Three simulated power supplies (Units 1–3) are used to reproduce a PV module with a failed BPD. In addition to Units 2 and 3, Units 4 and 5 simulate normal PV modules, each internally equipped with Schottky barrier diodes (SBDs; FSQ30A045, Kyocera Corporation, Kyoto, Japan, repetitive peak reverse voltage 45 V, average rectified current 30 A) functioning as bypass diodes. To reproduce BPD failure, Unit 1 is connected to either an electronic load (RIGOL, DL3031A, RIGOL Technologies, Beijing, China) or a variable resistor (RSSD 25X158, 1 Ω) instead of a bypass diode, thereby simulating failure conditions with various resistance values R_F.

In this way, a PV module comprising three series-connected cell strings is reproduced, in which one bypass diode is intentionally failed. An electronic load R_Load (RIGOL, DL3031, RIGOL Technologies, Beijing, China) is connected to the output terminal of the PV module string that includes the failed BPD, and the current–voltage (I–V) characteristics are measured while sweeping in a constant-current mode. Based on this, the output characteristics of the PV module with simulated BPD failure are evaluated when the resistance value R_F is varied. The terminal voltage and current of the resistor R_F simulating the failed BPD are measured simultaneously. The heating behavior of the failed BPD is examined based on the power loss in R_F.
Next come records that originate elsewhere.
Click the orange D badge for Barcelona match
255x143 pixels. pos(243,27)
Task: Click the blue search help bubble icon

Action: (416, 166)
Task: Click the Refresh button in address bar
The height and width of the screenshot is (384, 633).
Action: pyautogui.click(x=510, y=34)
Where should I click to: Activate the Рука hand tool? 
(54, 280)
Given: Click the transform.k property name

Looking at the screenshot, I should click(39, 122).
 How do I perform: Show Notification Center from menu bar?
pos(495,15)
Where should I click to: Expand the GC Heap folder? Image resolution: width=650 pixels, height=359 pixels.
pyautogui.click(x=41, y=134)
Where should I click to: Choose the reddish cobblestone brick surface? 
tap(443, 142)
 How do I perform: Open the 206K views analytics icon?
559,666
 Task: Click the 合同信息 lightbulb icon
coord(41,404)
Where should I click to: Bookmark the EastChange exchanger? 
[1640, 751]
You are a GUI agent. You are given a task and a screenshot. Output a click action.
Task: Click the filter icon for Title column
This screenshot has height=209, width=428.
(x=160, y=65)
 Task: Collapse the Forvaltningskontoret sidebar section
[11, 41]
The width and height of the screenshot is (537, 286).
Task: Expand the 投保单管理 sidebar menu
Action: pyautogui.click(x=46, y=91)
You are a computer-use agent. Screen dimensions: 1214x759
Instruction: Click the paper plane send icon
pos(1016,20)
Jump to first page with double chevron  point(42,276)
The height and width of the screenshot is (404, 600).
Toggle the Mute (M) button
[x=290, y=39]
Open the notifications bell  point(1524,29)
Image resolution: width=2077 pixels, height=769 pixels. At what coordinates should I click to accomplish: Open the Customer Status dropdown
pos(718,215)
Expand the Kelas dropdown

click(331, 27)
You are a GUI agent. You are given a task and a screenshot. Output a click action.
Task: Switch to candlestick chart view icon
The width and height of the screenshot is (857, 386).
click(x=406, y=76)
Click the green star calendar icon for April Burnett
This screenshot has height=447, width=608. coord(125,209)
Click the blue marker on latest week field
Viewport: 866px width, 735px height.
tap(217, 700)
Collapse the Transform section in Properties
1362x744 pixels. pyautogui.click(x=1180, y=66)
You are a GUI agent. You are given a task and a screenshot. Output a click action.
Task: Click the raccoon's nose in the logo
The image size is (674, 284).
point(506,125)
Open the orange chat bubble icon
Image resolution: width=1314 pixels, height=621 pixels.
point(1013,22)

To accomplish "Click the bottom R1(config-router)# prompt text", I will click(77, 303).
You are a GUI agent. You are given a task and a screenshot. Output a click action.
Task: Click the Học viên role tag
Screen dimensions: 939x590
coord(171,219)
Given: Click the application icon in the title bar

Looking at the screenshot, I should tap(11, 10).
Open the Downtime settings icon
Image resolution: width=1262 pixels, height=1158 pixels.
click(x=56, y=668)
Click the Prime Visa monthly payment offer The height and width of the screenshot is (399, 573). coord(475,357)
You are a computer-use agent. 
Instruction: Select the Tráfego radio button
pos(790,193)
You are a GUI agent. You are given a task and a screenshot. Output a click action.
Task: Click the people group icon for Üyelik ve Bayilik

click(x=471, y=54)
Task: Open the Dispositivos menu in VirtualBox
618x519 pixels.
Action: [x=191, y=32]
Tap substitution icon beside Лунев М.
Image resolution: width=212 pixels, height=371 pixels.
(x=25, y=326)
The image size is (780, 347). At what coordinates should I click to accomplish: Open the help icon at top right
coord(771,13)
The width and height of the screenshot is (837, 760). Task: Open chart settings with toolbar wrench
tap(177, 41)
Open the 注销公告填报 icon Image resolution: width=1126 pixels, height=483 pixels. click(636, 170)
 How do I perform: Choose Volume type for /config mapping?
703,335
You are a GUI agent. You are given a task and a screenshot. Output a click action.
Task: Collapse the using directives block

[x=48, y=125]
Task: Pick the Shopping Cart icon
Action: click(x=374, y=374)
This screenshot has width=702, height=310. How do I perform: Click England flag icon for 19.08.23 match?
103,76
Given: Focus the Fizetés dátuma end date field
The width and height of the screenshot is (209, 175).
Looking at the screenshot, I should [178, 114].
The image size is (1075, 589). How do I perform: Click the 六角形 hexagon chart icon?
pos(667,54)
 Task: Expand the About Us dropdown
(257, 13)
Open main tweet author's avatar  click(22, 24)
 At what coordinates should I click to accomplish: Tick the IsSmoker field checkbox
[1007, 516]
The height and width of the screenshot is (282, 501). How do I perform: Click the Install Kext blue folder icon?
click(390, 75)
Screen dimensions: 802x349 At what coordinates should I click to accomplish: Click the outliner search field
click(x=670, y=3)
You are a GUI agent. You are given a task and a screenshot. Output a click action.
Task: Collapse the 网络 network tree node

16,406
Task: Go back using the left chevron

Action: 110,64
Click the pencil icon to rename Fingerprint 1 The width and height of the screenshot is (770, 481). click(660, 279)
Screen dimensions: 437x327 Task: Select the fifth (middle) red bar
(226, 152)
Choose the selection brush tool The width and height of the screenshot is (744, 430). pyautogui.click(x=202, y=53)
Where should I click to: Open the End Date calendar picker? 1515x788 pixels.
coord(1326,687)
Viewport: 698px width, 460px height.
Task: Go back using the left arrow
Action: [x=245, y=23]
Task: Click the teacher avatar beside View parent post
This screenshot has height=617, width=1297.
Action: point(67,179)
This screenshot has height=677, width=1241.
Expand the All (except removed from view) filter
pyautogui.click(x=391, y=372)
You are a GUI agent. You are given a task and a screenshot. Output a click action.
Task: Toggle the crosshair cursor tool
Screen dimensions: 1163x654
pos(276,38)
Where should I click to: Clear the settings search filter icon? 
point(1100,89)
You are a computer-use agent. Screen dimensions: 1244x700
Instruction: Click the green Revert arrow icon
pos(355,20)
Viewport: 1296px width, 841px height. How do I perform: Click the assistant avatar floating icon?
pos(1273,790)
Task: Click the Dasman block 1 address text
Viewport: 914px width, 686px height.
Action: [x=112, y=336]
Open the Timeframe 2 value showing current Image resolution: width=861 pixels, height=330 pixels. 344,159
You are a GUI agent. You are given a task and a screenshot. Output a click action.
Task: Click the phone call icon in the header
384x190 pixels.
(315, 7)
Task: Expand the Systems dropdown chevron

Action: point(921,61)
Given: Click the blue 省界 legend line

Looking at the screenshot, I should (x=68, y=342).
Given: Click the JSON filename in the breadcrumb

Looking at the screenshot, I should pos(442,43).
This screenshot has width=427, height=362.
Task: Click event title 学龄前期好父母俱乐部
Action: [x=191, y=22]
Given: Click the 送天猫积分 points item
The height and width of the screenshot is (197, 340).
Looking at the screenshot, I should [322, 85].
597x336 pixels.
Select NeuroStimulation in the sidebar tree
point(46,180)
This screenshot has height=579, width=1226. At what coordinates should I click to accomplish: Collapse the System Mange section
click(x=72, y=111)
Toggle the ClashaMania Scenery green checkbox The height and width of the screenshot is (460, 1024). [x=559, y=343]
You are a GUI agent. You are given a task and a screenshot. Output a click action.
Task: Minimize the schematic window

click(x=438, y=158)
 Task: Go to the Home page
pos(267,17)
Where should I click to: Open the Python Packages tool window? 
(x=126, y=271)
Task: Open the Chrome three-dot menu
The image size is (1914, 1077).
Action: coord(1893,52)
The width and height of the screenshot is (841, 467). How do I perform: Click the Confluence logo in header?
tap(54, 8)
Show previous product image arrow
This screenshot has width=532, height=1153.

2.2. Numerical Simulation Model of PV String with Failed BPD

Figure 2 shows a numerical simulation model of a solar cell. Figure 2a presents a MATLAB/Simulink model used to reproduce the electrical characteristics of a diode, based on the diode-current characteristics described in Equation (1). Figure 2b presents a numerical model representing the avalanche characteristics of a diode, modeled based on Equation (2) [15,16].

$$I_{d }=I_{sat }\left\{exp\left({\displaystyle \frac{q_e V_r}{n k_b T}}\right)-1 \right\}+I_{shunt}$$

(1)

$$I_{shunt}={\displaystyle \frac{V_r}{R_p}}\left\{{1+a\left(1-{\displaystyle \frac{V_r}{V_{br}}}\right)}^{-m}\right\}$$

(2)

Figure 2. Integrated simulation models of diode and solar-cell behavior: (a) diode current, (b) avalanche characteristics, and (c) solar-cell output.

The parameter conditions used in the simulation are as follows. The reverse saturation current I_sat = 3.8 × 10⁻⁷ A, breakdown voltage V_r = −100 V, operating temperature T = 293 K, parallel resistance R_p = 750 Ω, ideality factor n = 1.5, constant a = 0.1, and constant m = −3.7. The electron charge q_e and Boltzmann constant k_b were set to their standard values. These values are conditions for reproducing output characteristics equivalent to those of the PV module used in the actual experiment.

Figure 2c presents a numerical simulation model for reproducing the output characteristics of a solar cell. This model is constructed incorporating the photocurrent I_ph in the diode-characteristic models given by Equations (1) and (2) and presented in Figure 2a,b. This reproduces the conditions of the actual experiment described in Section 2.1 and simulates a configuration in which three cell strings are connected in series, each consisting of 18 series-connected solar cells (a total of 54 cells). Therefore, in the simulation, the V_oc per cell is set to 0.606 V, I_sc to 8.95 A, and F.F. to 0.806.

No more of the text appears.